[TASK MATERIAL — start]

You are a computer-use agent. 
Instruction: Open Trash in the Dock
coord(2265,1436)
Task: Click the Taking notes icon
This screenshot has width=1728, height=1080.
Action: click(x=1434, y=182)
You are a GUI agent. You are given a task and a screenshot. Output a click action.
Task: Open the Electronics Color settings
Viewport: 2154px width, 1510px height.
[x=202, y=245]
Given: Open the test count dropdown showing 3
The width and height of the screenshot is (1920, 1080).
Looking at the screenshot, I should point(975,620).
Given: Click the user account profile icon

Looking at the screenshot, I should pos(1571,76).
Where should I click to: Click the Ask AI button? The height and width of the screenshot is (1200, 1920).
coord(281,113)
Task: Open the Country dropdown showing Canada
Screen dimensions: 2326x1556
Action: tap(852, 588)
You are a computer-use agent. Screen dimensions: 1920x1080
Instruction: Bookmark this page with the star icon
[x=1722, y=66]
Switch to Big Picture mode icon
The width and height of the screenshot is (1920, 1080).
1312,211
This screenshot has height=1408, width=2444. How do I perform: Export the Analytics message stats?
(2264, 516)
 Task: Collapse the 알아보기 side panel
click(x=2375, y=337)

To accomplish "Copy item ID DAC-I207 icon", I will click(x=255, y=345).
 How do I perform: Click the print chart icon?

[TASK MATERIAL — finish]

* **EXERCISE DIRECTIONS**
From the line holding "You are a computer-use agent. Screen" through the last line above, reproduce each line exactly and add nothing.

* **EXERCISE RESULT**
You are a computer-use agent. Screen dimensions: 1920x1080
Instruction: Bookmark this page with the star icon
[x=1722, y=66]
Switch to Big Picture mode icon
The width and height of the screenshot is (1920, 1080).
1312,211
This screenshot has height=1408, width=2444. How do I perform: Export the Analytics message stats?
(2264, 516)
 Task: Collapse the 알아보기 side panel
click(x=2375, y=337)

To accomplish "Copy item ID DAC-I207 icon", I will click(x=255, y=345).
 How do I perform: Click the print chart icon?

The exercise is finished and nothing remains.